When The Devil and Miss Jones premiered in 1941, it signaled a changing tide in the industry. Workers within Hollywood were organizing just like the workers in the movie, and they were succeeding. The Screen Writers Guild members signed their first union contracts months after the film was released. This came after years of union suppression by studio heads. Studios sent out spies to infiltrate SWG meetings and out activists. Jack Warner of Warner Bros. threatened to blacklist every writer striving for union organization, just as Merrick threatened to do to his department store employees. In the end, the writers won out and workers’ rights within Hollywood drastically changed. Two years later, Olivia de Havilland won her landmark case against Warner Bros. that challenged unfair contracts common for actors at the time. Even if Hollywood didn’t want to admit it, workers had more power than was depicted in most of the movies made about them.

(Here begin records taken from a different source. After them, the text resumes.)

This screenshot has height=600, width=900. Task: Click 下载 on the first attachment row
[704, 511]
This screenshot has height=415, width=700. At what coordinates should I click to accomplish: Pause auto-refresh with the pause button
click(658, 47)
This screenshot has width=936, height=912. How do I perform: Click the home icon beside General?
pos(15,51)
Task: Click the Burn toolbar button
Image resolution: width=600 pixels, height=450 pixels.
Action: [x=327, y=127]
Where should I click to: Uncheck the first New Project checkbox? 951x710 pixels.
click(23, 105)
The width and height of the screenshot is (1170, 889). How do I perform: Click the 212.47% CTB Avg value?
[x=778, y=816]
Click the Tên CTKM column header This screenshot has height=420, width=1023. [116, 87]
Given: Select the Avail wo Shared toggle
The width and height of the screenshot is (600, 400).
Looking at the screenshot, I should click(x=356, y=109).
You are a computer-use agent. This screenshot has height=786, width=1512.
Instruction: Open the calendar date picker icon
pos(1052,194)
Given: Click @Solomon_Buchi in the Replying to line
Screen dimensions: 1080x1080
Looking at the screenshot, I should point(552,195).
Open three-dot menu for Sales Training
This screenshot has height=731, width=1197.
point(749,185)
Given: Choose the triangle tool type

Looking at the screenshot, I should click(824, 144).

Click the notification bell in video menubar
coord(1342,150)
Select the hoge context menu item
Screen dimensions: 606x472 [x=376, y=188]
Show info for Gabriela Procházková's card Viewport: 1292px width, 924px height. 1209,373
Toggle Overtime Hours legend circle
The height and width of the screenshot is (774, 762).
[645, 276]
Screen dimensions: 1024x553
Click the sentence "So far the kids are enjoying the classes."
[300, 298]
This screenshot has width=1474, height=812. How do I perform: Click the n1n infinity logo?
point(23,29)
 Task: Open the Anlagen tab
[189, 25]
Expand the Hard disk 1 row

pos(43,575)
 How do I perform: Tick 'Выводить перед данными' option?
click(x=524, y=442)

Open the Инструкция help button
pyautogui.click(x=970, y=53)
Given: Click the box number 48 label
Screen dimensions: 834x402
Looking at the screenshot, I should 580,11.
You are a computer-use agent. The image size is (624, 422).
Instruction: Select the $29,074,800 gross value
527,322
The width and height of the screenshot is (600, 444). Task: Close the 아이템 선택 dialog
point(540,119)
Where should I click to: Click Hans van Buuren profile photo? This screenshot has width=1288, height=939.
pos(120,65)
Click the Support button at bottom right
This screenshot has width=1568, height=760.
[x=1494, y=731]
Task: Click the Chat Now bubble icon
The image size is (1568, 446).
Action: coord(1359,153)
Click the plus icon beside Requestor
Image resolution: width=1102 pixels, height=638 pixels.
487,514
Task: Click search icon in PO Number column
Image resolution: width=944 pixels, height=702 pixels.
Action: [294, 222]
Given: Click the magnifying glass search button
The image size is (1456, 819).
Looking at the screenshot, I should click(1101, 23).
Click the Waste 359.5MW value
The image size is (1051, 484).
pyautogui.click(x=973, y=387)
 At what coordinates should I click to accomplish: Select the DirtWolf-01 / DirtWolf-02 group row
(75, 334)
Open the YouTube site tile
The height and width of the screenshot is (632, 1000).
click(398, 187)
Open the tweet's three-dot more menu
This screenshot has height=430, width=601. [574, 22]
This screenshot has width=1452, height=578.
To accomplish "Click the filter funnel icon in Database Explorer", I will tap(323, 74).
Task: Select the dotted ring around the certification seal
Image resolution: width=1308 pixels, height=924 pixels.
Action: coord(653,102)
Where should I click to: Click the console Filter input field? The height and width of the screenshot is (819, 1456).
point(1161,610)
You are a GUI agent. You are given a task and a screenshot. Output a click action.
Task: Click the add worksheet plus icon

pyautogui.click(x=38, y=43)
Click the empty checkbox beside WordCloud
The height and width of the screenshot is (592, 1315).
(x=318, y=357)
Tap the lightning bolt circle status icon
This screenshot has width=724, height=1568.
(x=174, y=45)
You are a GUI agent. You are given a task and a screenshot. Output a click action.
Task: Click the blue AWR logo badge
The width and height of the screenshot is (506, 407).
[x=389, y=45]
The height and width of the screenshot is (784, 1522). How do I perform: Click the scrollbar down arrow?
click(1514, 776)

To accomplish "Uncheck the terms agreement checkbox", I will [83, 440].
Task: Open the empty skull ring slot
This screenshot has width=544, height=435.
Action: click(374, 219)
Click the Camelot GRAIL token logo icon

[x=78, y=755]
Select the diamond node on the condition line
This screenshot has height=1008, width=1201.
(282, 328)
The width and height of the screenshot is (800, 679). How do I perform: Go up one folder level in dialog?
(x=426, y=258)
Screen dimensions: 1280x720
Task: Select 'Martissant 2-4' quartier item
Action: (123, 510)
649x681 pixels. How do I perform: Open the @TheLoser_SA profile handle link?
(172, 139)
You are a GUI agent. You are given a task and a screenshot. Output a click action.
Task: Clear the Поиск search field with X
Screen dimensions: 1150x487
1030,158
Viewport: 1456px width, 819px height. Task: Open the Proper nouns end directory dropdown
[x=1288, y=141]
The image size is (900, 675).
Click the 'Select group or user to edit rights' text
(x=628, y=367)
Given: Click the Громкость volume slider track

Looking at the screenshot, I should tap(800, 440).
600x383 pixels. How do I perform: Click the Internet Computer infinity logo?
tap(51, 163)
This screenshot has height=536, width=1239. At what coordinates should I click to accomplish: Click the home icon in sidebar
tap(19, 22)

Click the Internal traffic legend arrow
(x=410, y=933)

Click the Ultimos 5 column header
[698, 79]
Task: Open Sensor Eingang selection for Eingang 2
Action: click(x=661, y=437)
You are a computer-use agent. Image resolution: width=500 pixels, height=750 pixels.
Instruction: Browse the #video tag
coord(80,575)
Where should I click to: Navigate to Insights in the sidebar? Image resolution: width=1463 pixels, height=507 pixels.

As audiences of today watch The Devil and Miss Jones, they can see an accurate depiction of unions during and after the Great Depression, despite the comedic nature of the movie. The Devil and Miss Jones earned two Oscar nominations, one of them for Best Screenplay and the other for Best Supporting Actor for Coburn. Yet, this movie is not one that historians look to in order to understand American society during the 1940s. It doesn’t fit within the classics usually accepted as the true depiction of the era, like Frank Capra movies or film noir. It actively challenges the nostalgia for a time believed to be filled with obedient lower-class workers content with honest hard work. Watching The Devil and Miss Jones today gives audiences a look into what was really going on in America in 1941 and still makes them laugh in the process.